TEXT SECTION:
++++++++

I have the following code:

cout << string(&v[0]).substr(0, len);

Is there a better way to print the string v with cout up the length len? I thought of doing v[len] = 0 but I an assertion is thrown with a size of 1. My code is:

vector<char> v;
v.reserve(1024*16); //required
v.resize(1); //so we can do &v[0]
recv(sockfd, &v[0], v.capacity(), 0);
while (l > 0)
{
	cout << string(&v[0]).substr(0, l);
	recv(sockfd, &v[0], v.capacity(), 0);
}
cout << "the size is " << v.size();
share|improve this question
    
This code is broken. Horribly so. Using a vector to allocate an array (which is what is essentially happening there) is not only dangerous (vectors are MEANT to reallocate their internal arrays!) but also pointless. –  gha.st Feb 15 '09 at 12:30
    
At least use v.resize(1024*16) if you must use a vector, but as mentioned by dionadar, doing it this way is not a good idea and basically doesn't protect you from anything anyway and might lead to some interesting nights debugging this code. –  Timo Geusch Feb 15 '09 at 12:48
    
what is wrong with his use of vector? if the size is dynamic, i don't see anything bad with it –  Johannes Schaub - litb Feb 15 '09 at 12:57
    
(although in this case, it's not dynamic... but it may in his code, we don't know) –  Johannes Schaub - litb Feb 15 '09 at 12:58
    
he uses a vector<char> which internally creates a char[] to hold whatever you put in there. BUT resizing an array is impossible, so if you decide to resize the vector (intentionally or not) it creates a NEW char. He however now has a invalid char* to the begin of the first array. BAD. –  gha.st Feb 22 '09 at 20:13

4 Answers 4

up vote 4 down vote accepted

You can use the method ostream::write on the cout object:

#include <iostream>
#include <vector>

using namespace std;

int main()
{
  vector<char> test;
  test.push_back('a');
  test.push_back('b');
  test.push_back('c');

  cout.write(&test[0], 3);
  cout << endl;
}

Outputs:

abc

Since ostream::write returns an ostream& containing *this, you can even do

cout.write(&test[0], 3) << endl;

but I'm not sure that is actually any better (or clearer).

share|improve this answer
vector<char> v;
v.reserve(1024*16); //required
v.resize(1); //so we can do &v[0]
recv(sockfd, &v[0], v.capacity(), 0);

That code has a bug. Calling reserve will only guarantee you that you can push_back at least that many elements until references and iterators to the vector are invalidated again (through a possible reallocation of the used buffer). It will not allow you to write into v[0..1024*16-1], as you do there with recv. You have to do

v.resize(1024*16); //required

to actually have that many elements available and actually pass v.size() instead of v.capacity().

++++++++

SET PROBLEM 1: Sum up the forum thread on printing a vector<char> in two sentences.
The text and the entries come from separate sources.

++++++++

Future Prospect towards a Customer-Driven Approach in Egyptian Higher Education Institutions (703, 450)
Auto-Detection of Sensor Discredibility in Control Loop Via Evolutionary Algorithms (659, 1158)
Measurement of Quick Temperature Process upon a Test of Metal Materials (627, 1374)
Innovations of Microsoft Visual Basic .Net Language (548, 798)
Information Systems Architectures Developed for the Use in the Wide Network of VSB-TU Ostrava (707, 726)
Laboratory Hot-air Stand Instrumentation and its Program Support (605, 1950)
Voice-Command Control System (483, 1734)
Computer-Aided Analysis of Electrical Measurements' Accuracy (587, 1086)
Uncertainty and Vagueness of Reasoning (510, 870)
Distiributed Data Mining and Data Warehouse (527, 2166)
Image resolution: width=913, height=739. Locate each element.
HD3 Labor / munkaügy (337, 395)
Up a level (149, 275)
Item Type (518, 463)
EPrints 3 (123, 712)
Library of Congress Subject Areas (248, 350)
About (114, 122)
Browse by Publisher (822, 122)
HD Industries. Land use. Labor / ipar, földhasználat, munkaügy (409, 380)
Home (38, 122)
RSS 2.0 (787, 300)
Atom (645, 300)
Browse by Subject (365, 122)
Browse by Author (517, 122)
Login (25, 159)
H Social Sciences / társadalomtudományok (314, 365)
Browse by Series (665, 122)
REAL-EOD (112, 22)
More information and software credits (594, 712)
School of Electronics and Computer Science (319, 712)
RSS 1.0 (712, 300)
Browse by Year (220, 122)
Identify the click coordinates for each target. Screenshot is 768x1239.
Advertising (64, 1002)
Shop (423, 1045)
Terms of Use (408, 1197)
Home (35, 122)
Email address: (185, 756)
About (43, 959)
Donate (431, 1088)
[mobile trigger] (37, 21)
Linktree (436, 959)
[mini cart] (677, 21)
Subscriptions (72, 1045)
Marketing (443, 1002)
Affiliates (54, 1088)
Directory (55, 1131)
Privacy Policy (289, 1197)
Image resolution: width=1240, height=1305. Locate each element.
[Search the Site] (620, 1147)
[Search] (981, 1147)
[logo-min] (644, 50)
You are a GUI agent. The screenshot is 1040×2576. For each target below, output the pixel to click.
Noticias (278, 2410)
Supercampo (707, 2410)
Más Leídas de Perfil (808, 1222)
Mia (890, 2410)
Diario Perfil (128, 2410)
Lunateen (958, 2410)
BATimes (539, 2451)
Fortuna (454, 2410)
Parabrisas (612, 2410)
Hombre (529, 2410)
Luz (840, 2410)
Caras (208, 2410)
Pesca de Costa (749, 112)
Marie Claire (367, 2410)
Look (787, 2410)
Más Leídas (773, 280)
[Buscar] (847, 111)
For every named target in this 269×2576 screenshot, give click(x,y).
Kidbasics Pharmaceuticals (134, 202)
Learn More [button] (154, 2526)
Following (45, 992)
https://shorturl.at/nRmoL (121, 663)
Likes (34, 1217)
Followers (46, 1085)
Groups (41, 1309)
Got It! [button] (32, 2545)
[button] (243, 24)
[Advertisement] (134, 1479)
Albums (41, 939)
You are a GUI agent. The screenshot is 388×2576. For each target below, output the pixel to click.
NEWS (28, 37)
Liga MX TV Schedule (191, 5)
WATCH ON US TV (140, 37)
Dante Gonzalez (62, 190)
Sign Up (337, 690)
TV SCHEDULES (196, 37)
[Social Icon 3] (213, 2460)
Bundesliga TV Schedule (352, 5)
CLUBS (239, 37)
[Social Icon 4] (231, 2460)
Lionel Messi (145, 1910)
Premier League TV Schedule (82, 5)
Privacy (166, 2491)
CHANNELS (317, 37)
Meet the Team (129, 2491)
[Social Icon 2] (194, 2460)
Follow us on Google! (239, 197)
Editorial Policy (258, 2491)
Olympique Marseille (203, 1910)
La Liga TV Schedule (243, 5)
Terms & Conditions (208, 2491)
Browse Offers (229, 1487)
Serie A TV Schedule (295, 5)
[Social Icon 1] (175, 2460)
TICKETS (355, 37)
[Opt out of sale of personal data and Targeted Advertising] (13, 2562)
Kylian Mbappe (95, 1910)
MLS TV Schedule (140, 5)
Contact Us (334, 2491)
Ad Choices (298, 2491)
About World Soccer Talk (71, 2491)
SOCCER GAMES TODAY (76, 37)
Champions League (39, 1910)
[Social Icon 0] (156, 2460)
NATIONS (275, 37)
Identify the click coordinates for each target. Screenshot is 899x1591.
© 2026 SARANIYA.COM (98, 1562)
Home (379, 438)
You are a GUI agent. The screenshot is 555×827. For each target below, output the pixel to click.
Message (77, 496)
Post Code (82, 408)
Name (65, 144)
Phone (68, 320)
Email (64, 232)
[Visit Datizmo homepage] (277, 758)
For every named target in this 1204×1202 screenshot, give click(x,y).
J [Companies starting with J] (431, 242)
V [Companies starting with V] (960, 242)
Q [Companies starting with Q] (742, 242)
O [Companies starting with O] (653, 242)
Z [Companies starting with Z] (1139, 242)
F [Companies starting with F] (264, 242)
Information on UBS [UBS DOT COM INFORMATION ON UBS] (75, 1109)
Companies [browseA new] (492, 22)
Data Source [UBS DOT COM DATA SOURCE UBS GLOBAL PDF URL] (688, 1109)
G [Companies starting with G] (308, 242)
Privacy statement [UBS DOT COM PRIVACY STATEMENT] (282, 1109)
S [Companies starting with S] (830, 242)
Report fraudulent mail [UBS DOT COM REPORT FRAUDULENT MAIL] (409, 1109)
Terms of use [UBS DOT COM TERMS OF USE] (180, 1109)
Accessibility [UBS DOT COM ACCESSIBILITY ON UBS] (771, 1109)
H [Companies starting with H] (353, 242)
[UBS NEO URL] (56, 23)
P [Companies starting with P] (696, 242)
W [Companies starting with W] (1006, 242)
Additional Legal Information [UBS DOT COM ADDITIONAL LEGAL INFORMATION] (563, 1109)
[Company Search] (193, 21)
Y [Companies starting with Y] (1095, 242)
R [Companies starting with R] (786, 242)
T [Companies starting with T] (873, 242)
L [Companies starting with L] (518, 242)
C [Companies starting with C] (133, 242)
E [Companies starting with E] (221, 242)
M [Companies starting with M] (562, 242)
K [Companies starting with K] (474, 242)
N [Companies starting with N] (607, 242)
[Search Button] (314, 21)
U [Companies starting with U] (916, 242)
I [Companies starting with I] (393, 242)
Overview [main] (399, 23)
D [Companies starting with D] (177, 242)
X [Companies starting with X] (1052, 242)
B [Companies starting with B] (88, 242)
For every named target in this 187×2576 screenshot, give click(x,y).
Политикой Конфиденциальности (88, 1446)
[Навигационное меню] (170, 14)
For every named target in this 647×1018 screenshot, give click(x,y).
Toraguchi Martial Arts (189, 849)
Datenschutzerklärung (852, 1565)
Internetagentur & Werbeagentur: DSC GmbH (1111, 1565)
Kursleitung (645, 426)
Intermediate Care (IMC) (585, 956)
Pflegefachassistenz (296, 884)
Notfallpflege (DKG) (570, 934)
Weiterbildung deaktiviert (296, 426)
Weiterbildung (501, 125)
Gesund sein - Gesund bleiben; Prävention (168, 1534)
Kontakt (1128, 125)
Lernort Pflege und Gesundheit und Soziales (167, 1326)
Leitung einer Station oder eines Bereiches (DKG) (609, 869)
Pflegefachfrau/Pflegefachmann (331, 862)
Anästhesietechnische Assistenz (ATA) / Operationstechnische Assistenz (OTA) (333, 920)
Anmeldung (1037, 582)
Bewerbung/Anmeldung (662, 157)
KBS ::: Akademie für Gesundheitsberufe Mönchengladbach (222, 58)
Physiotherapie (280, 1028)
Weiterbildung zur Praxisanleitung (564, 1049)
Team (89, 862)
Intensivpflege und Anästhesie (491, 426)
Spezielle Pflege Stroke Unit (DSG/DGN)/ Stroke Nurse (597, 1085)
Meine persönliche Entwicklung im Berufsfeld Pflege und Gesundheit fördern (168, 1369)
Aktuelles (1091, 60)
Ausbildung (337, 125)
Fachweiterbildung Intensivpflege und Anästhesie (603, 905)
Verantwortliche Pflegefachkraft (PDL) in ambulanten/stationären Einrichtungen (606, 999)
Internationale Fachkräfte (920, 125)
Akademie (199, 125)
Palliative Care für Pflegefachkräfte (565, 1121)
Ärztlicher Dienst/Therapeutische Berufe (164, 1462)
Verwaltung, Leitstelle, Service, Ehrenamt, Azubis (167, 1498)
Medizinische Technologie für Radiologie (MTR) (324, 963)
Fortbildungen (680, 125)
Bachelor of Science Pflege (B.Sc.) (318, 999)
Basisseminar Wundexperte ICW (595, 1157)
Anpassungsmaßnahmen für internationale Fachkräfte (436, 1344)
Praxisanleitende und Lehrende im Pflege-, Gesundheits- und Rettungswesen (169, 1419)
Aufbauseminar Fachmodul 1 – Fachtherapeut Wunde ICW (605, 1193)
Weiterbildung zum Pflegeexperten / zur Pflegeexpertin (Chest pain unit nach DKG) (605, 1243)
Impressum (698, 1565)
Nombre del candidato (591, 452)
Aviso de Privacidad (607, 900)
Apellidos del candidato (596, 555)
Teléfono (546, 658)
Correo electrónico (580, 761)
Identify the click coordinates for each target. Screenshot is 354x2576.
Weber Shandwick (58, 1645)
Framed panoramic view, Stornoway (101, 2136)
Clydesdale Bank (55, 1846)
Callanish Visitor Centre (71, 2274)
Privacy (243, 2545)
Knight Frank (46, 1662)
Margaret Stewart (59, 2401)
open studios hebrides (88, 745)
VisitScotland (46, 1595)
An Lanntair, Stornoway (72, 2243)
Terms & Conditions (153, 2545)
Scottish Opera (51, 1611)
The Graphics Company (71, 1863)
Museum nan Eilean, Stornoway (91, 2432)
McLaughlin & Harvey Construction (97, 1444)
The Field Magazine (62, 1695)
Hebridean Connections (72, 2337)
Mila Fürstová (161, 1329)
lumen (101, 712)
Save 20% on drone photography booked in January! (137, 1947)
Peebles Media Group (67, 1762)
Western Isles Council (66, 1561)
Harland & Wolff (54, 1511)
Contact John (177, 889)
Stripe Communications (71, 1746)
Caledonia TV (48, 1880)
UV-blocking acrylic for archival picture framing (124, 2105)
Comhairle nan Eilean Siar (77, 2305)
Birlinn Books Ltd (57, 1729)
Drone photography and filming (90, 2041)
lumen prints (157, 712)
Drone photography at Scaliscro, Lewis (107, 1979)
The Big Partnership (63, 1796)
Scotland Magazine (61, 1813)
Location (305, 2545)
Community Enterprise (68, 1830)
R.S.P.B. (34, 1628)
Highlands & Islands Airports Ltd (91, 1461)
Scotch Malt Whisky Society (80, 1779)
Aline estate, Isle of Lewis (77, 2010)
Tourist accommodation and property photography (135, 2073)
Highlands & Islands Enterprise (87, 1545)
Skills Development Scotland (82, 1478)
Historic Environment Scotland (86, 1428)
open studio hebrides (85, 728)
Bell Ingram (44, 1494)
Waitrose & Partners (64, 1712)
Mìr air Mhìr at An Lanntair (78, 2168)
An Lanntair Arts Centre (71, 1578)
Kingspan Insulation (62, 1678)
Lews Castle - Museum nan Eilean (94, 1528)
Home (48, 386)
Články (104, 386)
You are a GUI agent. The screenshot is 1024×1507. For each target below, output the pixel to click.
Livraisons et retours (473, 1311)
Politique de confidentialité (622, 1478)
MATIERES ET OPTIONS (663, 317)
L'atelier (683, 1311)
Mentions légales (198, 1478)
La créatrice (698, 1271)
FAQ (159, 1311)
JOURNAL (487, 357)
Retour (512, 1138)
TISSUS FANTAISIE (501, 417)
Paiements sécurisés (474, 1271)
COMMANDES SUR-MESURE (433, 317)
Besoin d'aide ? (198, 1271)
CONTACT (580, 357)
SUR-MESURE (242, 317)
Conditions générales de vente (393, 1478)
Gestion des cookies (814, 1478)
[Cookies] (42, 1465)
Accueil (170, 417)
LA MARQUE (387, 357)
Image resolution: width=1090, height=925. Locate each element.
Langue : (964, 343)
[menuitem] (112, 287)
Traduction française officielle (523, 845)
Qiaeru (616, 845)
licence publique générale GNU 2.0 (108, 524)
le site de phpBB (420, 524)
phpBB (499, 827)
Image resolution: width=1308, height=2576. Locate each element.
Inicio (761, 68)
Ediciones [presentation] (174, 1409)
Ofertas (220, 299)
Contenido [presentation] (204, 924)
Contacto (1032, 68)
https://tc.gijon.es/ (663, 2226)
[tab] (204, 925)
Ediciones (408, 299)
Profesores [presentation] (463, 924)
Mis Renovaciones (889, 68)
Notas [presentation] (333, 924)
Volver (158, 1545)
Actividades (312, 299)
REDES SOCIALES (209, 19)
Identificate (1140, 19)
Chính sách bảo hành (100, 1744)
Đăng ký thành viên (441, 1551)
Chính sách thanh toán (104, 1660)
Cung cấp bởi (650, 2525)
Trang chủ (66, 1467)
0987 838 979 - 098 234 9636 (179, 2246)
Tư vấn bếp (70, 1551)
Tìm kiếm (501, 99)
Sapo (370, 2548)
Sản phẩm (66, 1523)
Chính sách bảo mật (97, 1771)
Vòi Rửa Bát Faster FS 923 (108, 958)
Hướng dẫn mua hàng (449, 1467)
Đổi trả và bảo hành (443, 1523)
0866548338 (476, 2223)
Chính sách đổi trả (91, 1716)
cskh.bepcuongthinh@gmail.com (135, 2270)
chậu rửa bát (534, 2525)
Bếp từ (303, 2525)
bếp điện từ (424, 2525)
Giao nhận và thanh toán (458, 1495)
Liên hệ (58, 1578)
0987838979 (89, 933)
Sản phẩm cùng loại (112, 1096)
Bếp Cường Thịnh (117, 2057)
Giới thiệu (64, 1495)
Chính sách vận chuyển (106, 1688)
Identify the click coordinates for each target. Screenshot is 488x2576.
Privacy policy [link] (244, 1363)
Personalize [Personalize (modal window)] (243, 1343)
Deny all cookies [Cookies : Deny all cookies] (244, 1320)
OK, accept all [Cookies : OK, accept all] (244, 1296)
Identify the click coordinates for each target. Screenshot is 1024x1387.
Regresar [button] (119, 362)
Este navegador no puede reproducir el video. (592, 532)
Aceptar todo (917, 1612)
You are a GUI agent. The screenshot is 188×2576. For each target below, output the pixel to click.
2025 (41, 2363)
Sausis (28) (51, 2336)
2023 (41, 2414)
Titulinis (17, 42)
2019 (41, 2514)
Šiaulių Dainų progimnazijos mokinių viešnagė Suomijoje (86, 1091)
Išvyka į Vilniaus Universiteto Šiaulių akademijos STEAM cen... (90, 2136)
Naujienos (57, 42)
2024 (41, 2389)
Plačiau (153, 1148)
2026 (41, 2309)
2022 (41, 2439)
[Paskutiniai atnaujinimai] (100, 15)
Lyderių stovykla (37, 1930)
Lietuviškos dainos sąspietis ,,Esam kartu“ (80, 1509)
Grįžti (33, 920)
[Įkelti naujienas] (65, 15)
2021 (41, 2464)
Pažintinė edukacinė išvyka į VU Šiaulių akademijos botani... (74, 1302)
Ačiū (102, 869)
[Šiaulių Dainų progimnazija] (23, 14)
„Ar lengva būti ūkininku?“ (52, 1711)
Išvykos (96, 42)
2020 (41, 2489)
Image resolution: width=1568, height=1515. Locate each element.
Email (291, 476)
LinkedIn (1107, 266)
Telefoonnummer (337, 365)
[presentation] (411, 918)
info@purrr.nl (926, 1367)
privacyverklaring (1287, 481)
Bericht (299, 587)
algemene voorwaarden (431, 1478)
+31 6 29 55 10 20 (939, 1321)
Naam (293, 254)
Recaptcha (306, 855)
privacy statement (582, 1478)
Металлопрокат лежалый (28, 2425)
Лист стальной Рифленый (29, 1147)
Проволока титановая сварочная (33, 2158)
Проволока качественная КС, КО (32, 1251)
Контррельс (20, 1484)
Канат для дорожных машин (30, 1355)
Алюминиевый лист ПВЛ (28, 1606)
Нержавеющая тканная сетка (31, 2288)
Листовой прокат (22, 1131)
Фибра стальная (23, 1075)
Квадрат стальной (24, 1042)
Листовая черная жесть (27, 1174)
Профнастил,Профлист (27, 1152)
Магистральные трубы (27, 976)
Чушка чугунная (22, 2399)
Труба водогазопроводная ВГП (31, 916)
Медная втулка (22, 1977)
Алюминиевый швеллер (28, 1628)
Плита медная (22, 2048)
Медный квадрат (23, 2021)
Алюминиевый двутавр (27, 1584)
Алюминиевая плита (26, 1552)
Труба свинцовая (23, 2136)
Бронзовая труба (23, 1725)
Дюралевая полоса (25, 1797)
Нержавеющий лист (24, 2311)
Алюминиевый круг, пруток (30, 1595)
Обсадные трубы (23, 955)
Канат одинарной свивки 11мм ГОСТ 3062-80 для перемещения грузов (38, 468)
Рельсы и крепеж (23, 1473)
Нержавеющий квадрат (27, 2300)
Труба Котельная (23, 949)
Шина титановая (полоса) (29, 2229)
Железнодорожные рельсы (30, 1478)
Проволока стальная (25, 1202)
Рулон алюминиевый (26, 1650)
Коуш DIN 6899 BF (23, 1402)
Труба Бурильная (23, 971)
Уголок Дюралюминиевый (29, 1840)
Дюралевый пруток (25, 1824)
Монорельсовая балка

++++++++

SET PROBLEM 2: In the entries, begin at the line that has "MATIERES ET OPTIONS (663, 317)" and stop after the line that has "Contenido [presentation] (204, 924)". Switch "JOURNAL" to "BLOG" in those lines, and write them out again with nothing else changed.

EXERCISE RESPONSE 1: The poster asks for a better way to print a vector<char> with cout up to a given length, and a commenter calls the code broken. The accepted answer suggests cout.write, and another answer says reserve does not let the code write into those elements, so it should call resize(1024*16) and pass v.size() instead of v.capacity().

EXERCISE RESPONSE 2:
MATIERES ET OPTIONS (663, 317)
L'atelier (683, 1311)
Mentions légales (198, 1478)
La créatrice (698, 1271)
FAQ (159, 1311)
BLOG (487, 357)
Retour (512, 1138)
TISSUS FANTAISIE (501, 417)
Paiements sécurisés (474, 1271)
COMMANDES SUR-MESURE (433, 317)
Besoin d'aide ? (198, 1271)
CONTACT (580, 357)
SUR-MESURE (242, 317)
Conditions générales de vente (393, 1478)
Gestion des cookies (814, 1478)
[Cookies] (42, 1465)
Accueil (170, 417)
LA MARQUE (387, 357)
Image resolution: width=1090, height=925. Locate each element.
Langue : (964, 343)
[menuitem] (112, 287)
Traduction française officielle (523, 845)
Qiaeru (616, 845)
licence publique générale GNU 2.0 (108, 524)
le site de phpBB (420, 524)
phpBB (499, 827)
Image resolution: width=1308, height=2576. Locate each element.
Inicio (761, 68)
Ediciones [presentation] (174, 1409)
Ofertas (220, 299)
Contenido [presentation] (204, 924)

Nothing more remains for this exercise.